» Excerpted data
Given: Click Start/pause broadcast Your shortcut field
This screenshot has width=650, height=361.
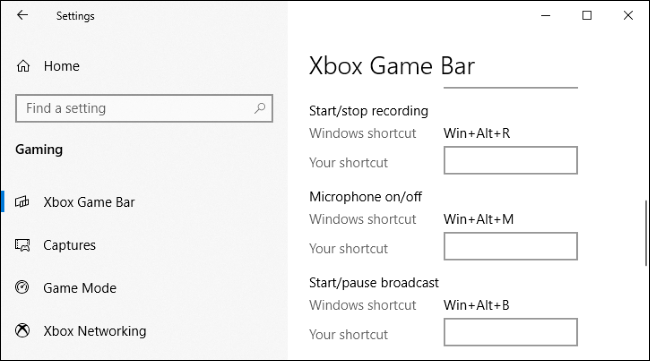Looking at the screenshot, I should click(510, 332).

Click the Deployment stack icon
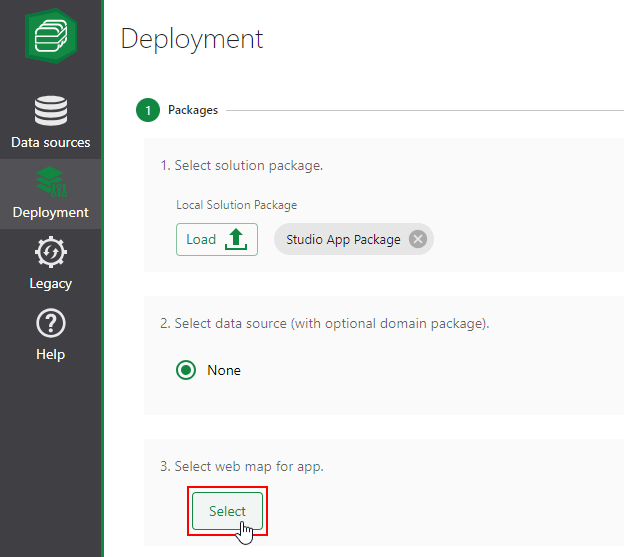click(50, 182)
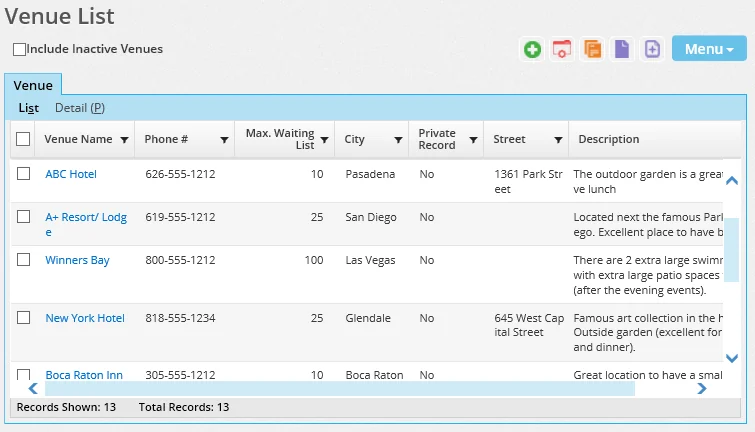Tick the select-all checkbox in table header

pyautogui.click(x=23, y=140)
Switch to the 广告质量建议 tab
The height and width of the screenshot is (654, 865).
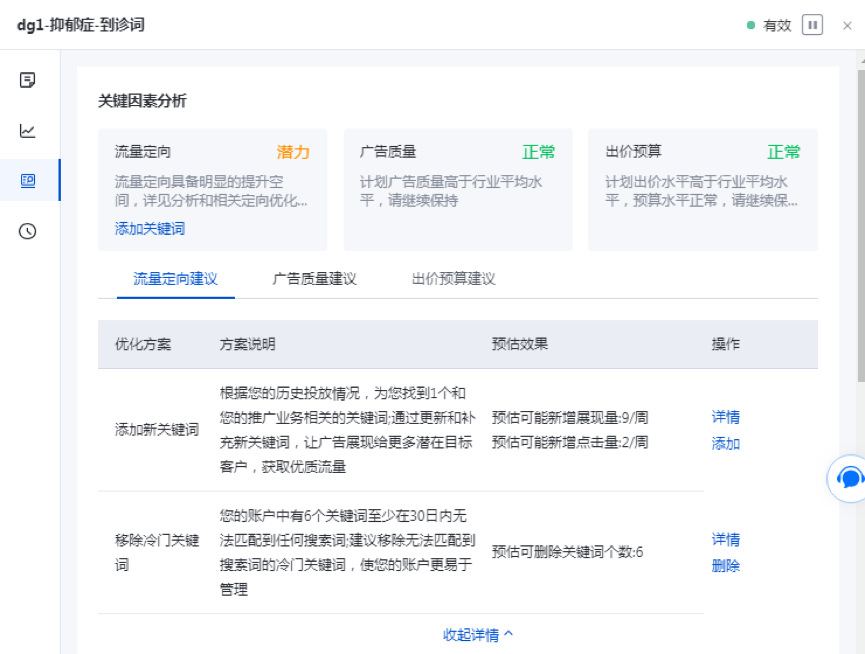tap(314, 279)
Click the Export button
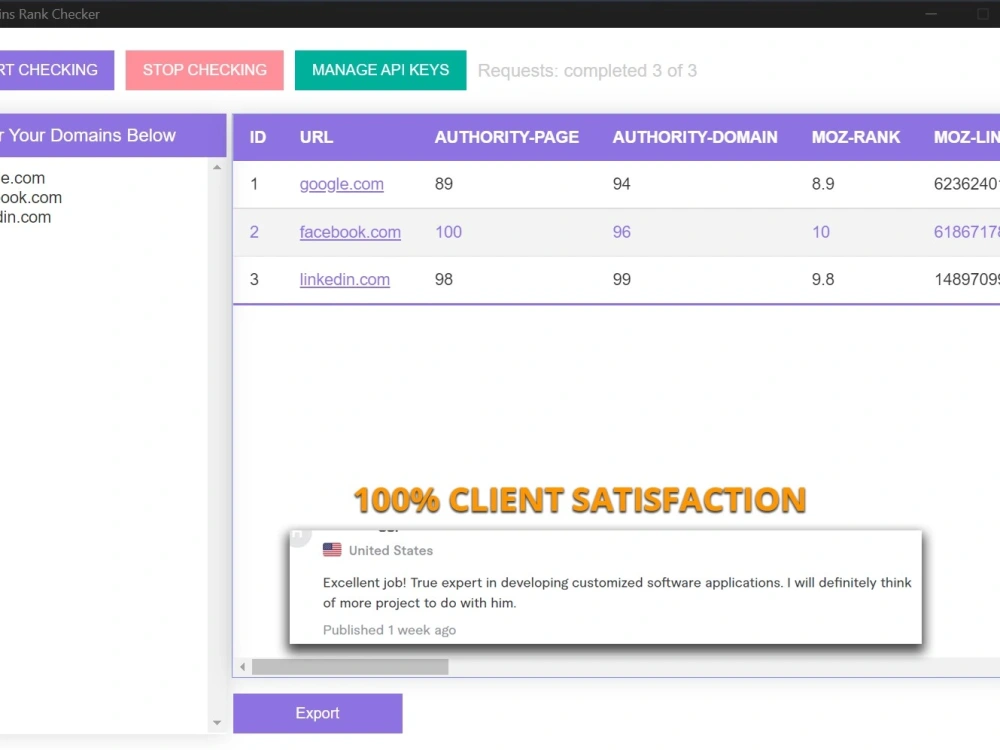 click(x=317, y=713)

» Assigned task
Copy exactly the lines that begin at the one containing "This screenshot has width=650, height=361." and end at the last line of the records, both included, omitting the pictures.

» Answer box
This screenshot has width=650, height=361.
Looking at the screenshot, I should click(510, 332).

Click the Deployment stack icon
click(50, 182)
Tick the select-all checkbox in table header

pyautogui.click(x=23, y=140)
Switch to the 广告质量建议 tab
The height and width of the screenshot is (654, 865).
tap(314, 279)
Click the Export button
 click(x=317, y=713)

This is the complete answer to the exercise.